So from this experience, I decided to create a short exhibition in the Axle mobile gallery.  For one day (Tuesday Aug 19th)  I put the glass on the back door, spread the money across the floor, and headed around town to park here and there for an hour or so and show the money and watch people's reactions.

 

Then, over the course of the next month, I’m distributing the bills around town:  On city sidewalks, tucked in bushes, pinned to telephone poles, in pockets of thrift-store clothing, in books in bookstores.  1,500 people will have 1,500 unique experiences of finding an unexpected dollar.

 

So, Dollar Distribution, has three distinct parts:

 

1- The fundraising

People loved the idea, hated the idea, though it was brilliant, thought is was frivolous, wasteful.  Some gave nothing, some one dollar, some 150 dollars, some a jar of pennies.  Many just handed me a little cash when I ran into them at the post office or the market.  Just the idea of the project provoked a huge range of reactions. Now people are still asking "Is it too late to contribute?  I meant to but..."  I tell them, "Just do it yourself!  Help me out.  Drop a few bills of your own on the street.  It doesn't matter if I do it or you do it.  The effect is exactly the same."

 

2- The exhibit of cash

Folks came to see the a big pile of money and feel whatever it makes them feel.

 

3- The distribution

I was not strolling along throwing handfuls of cash in the air.  This was not a treasure hunt.  This is not charity.  I aim to be surreptitious and elusive.  It isn't about me dropping the money.. It's about others finding it, surprised, unexpecting.  The bills were not be marked with a message.  I expected and hoped that most people finding the money would have no idea that it was placed intentionally or is considered a "work of art".  I  shot some photos of the bills as I left them, when possible, as a way of documenting a small portion of the project.  

 

“A dollar picked up in the road is more satisfaction to us than the 99 which we had to work for.”- Mark Twain

 

“What a thrill it was to find the first rolled bill in a sidewalk crack.
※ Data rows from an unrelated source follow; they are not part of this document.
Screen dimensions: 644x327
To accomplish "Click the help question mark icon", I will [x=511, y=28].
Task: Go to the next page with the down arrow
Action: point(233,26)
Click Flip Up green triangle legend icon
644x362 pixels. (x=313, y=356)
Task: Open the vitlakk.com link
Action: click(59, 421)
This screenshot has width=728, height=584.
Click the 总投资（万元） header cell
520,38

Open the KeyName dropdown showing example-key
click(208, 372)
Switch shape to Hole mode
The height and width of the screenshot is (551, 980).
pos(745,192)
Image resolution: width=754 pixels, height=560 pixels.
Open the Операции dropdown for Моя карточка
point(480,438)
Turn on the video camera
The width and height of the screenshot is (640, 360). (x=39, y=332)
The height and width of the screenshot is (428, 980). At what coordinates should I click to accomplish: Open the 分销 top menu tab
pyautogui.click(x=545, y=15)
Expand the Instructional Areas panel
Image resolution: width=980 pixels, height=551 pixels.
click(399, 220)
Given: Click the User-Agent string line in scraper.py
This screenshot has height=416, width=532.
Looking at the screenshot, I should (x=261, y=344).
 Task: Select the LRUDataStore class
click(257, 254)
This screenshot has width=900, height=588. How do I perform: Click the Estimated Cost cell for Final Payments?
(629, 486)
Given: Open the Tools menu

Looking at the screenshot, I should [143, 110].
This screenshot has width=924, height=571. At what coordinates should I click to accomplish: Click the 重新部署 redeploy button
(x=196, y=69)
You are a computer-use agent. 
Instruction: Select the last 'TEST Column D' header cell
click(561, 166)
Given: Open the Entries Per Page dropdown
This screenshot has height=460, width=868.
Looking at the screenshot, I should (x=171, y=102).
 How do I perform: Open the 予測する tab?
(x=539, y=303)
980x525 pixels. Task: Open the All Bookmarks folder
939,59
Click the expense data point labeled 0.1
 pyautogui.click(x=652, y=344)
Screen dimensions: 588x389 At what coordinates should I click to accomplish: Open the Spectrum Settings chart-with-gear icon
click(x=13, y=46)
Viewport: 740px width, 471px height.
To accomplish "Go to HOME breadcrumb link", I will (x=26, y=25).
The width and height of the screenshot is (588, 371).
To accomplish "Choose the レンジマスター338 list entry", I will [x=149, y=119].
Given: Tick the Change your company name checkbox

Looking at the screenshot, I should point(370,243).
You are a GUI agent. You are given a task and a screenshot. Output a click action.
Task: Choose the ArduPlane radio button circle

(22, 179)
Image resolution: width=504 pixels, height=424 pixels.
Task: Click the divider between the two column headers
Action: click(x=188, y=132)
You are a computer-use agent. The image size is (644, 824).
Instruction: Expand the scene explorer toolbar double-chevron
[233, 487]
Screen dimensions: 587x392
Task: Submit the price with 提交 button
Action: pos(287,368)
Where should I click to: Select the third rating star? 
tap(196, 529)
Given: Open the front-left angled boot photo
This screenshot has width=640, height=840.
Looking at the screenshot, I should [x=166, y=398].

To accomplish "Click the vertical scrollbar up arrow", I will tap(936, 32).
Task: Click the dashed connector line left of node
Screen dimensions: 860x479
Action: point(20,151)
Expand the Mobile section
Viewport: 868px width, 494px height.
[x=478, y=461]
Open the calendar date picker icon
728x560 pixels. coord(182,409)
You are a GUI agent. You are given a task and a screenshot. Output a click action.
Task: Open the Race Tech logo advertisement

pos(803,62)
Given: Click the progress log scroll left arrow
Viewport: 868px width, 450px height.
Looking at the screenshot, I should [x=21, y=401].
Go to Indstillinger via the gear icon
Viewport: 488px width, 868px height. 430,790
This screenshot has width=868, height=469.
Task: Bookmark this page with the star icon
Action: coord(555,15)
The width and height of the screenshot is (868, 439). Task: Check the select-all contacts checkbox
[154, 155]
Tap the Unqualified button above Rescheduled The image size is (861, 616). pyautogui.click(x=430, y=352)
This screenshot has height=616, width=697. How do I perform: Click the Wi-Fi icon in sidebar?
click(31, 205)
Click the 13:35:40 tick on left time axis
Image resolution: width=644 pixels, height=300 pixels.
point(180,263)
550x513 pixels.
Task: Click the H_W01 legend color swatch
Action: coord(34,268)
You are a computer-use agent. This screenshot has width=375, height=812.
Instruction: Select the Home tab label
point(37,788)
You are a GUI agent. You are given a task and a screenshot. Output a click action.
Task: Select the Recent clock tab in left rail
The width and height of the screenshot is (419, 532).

When I happened upon the 2nd, I felt like the cat who ate the cream.”- a dollar finder

 

This project was part of Axle Contemporary's Economologies series in Santa Fe, New Mexico.  The series explores art and action related to the ecology of economies, art related to money, innovative and creative approaches to economics, and interrelations between the fields of economics and ecology.  The series includes an exhibition of visual art, roundtable discussions, performances, and installation.